> **Exercise description**
Reproduce the portion of the news report on foreign interference that runs from "Prime Minister Justin" up to and including "long been demanding.", without changing any wording or punctuation.

Liberal government leaves door open for public inquiry on foreign interference
The Canadian PressNews foreign interference
By Mickey Djuric in Ottawa
The Liberal government is leaving the door open for a public inquiry into foreign interference, but it wants federal opposition parties to work together to come up with its terms of reference, timeline and potential leader.
Intergovernmental Affairs Minister Dominic LeBlanc laid out his expectations on Saturday, less than 24 hours after the former governor-general tasked with probing foreign interference in recent federal elections announced his resignation from his post as special rapporteur.
LeBlanc said opposition parties should be able to join forces and help the government determine what comes next, noting they have demonstrated the ability to collaborate on foreign interference matters in recent months. That includes coming together to pass a non-binding motion in the House of Commons that called for David Johnston to step down from his special rapporteur role.
Johnston agreed on Friday to resign by the end of the month, citing the highly partisan atmosphere around his work after he previously vowed that it wouldn’t deter him.
“They all voted for an NDP motion last week that said the government should consult with opposition parties, and that’s exactly what the prime minister asked me to do yesterday, and what I’m hoping to do tonight, tomorrow and this week,” LeBlanc said Saturday at a morning news conference.
Prime Minister Justin Trudeau was absent from Ottawa Saturday due to a surprise visit to Ukraine. But LeBlanc said Trudeau had formally asked him to consult experts and opposition parties on the next steps, whether those involve continuing the work Johnston started or holding a public inquiry as opposition members have long been demanding.
He said he wants them to come with a list of people that could lead an inquiry, along with suggested terms of reference, a timeline and ideas on the best way to protect top-secret, classified information under existing security laws.
“Really we’re looking for their suggestions, and the time for them to be serious is now,” LeBlanc said, adding the government doesn’t want to wind up in the same “dead-end” in which opposition parties can scuttle an active process.
All parties agree the 2019 and 2021 federal election results were not compromised, but they still say a public inquiry is the only way for Canadians to feel confident in their electoral system.
New Democrat Leader Jagmeet Singh didn’t say if he was willing to work with opposition parties to come up with a solution, but praised the Liberal government for finally hearing the parties’ demand for a public inquiry.

> **Dataset**
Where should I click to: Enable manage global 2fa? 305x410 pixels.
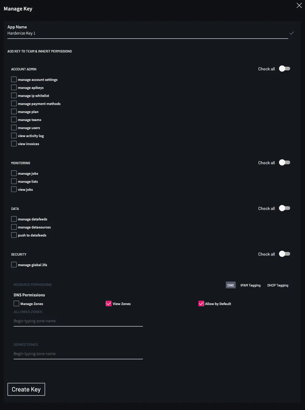[14, 264]
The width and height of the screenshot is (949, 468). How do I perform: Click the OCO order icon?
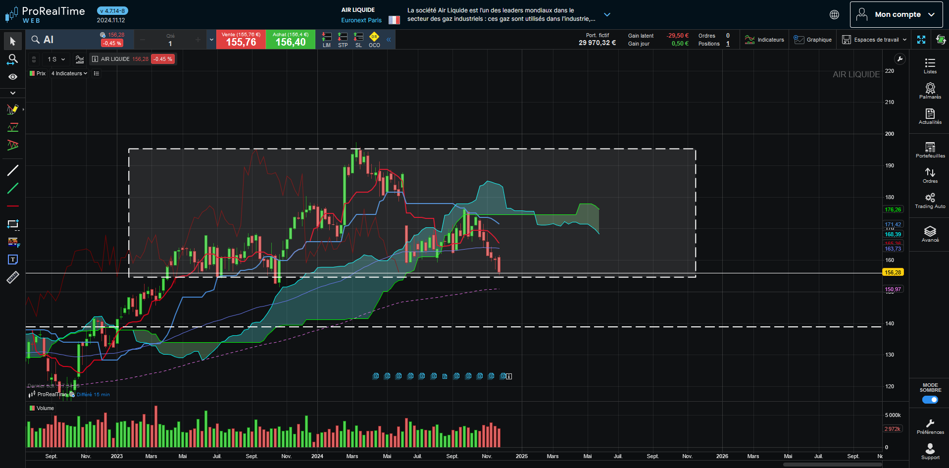[374, 40]
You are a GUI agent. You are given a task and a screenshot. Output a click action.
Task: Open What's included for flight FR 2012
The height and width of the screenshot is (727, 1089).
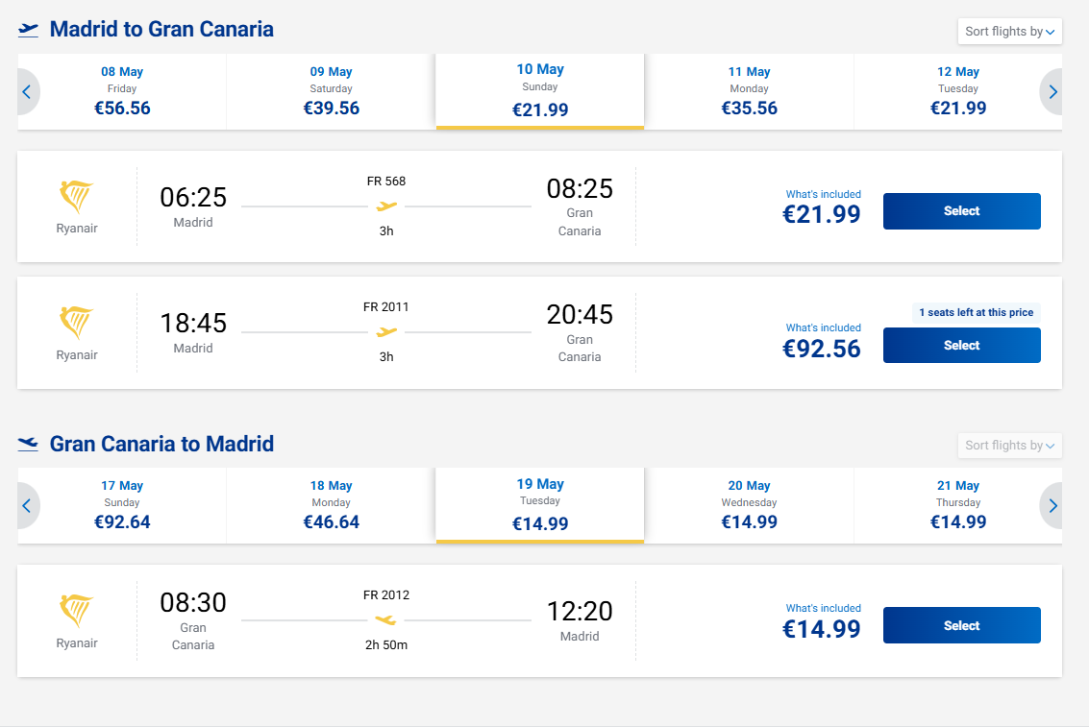coord(823,608)
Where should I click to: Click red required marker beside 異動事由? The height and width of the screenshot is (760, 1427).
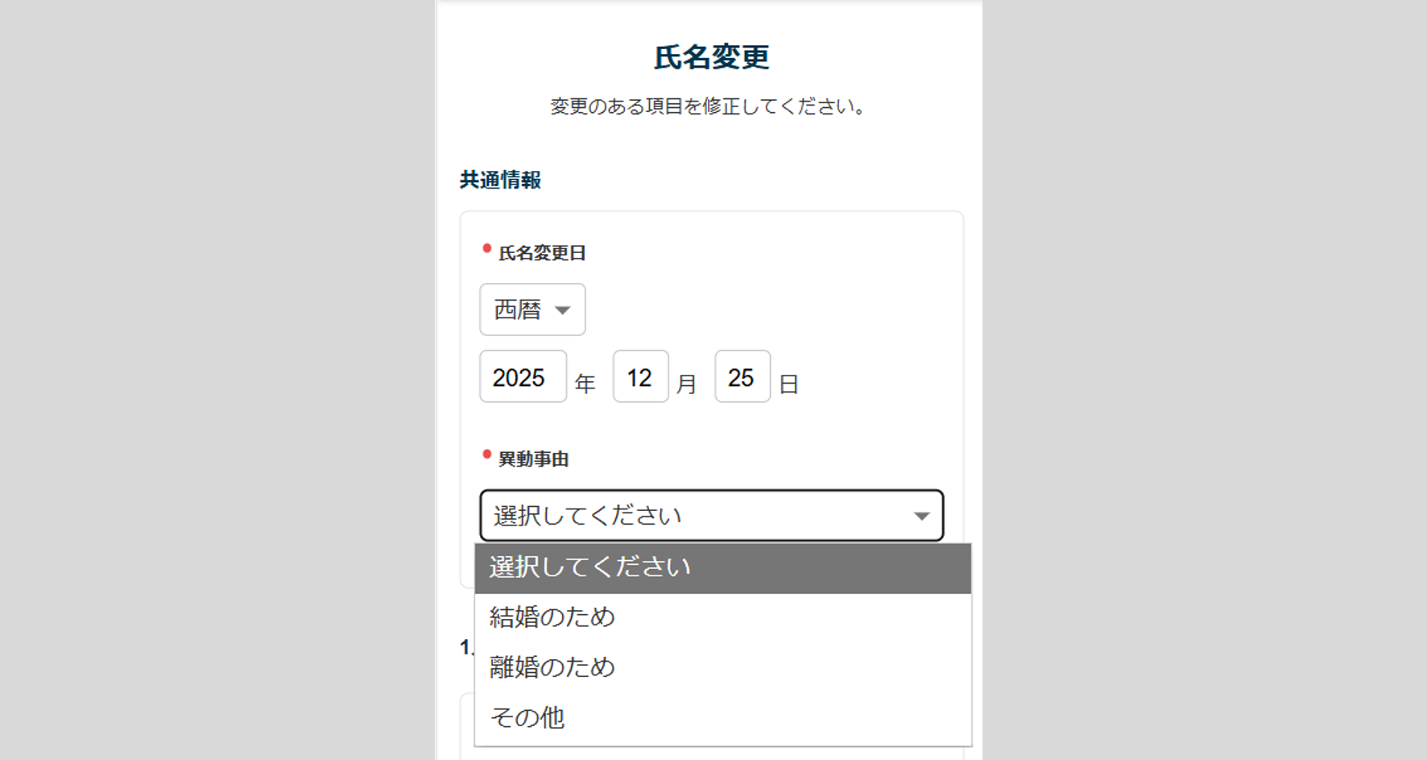coord(486,455)
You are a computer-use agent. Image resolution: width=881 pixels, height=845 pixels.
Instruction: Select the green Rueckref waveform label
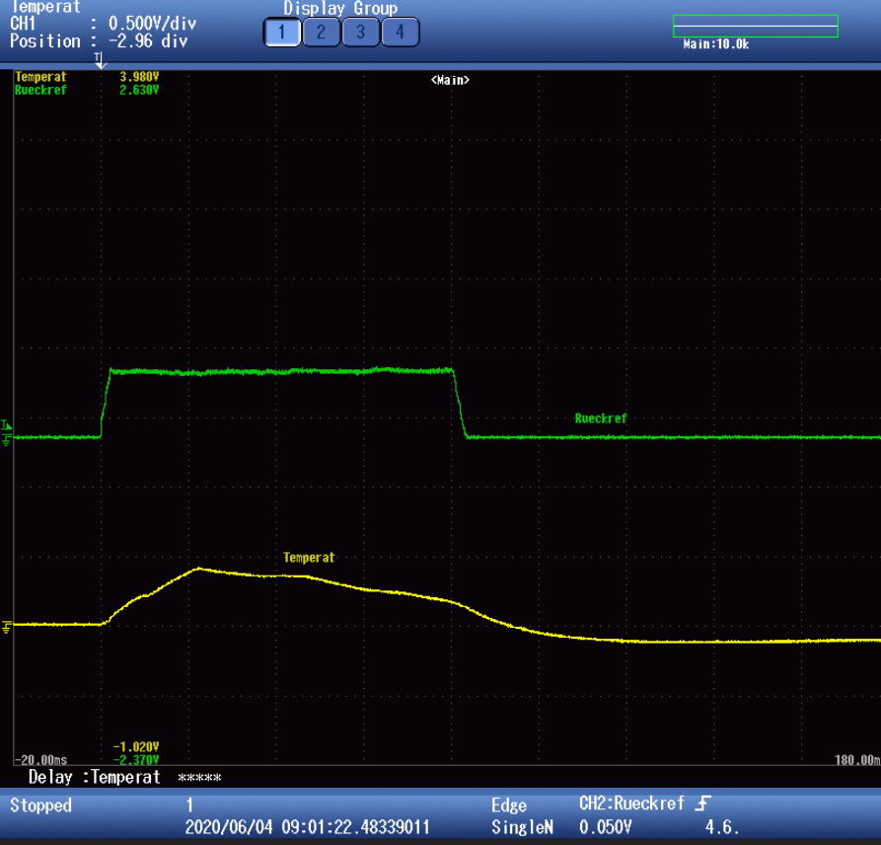point(601,419)
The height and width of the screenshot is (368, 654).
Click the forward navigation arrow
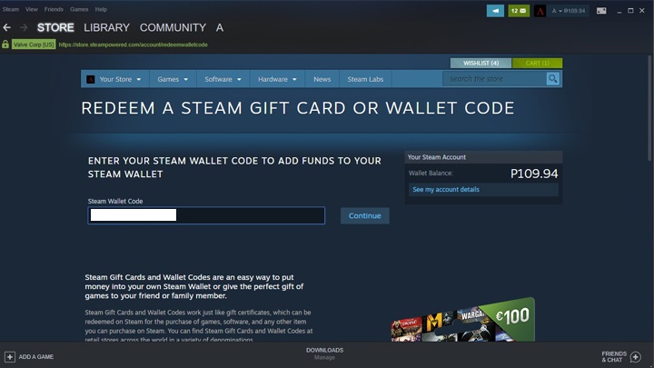click(24, 27)
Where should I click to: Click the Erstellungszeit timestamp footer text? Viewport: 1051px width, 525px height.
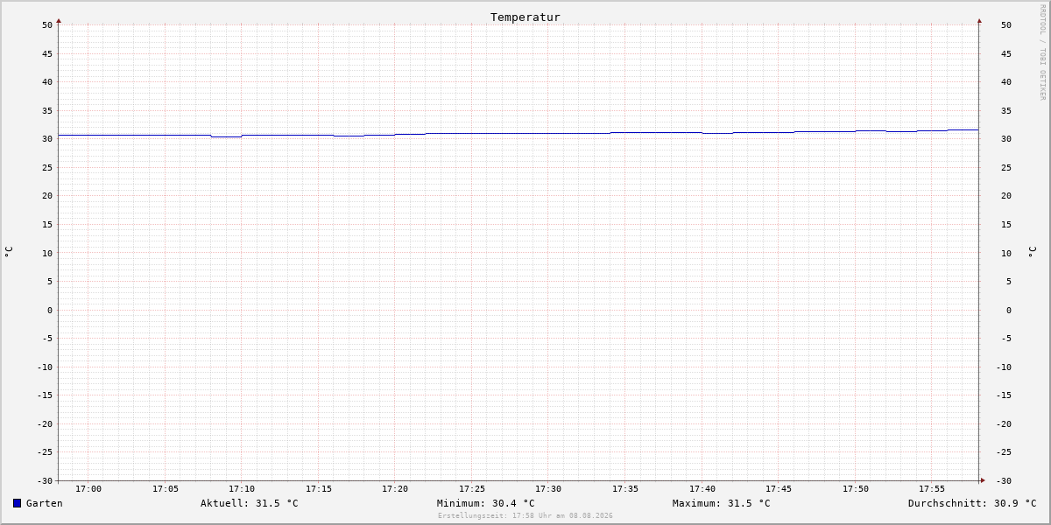[526, 516]
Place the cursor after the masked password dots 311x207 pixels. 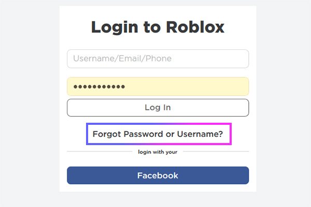tap(127, 86)
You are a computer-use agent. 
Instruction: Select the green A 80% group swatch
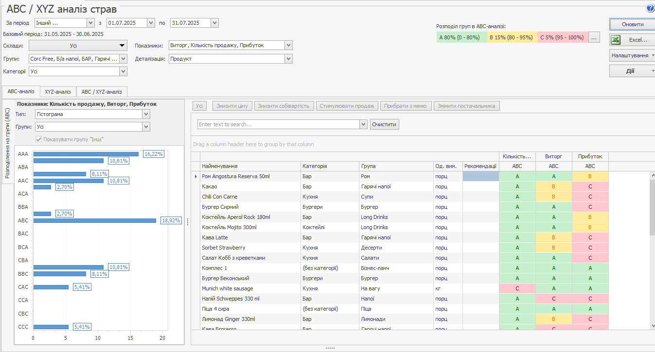coord(461,37)
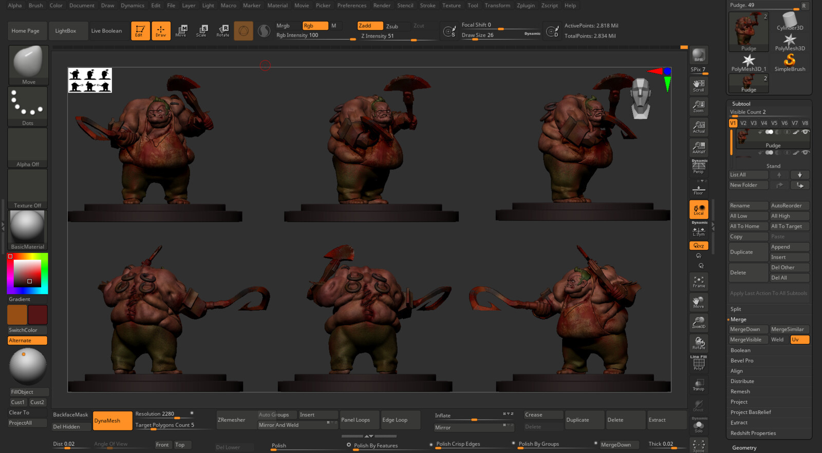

> **Answer to the exercise**
Prime Minister Justin Trudeau was absent from Ottawa Saturday due to a surprise visit to Ukraine. But LeBlanc said Trudeau had formally asked him to consult experts and opposition parties on the next steps, whether those involve continuing the work Johnston started or holding a public inquiry as opposition members have long been demanding.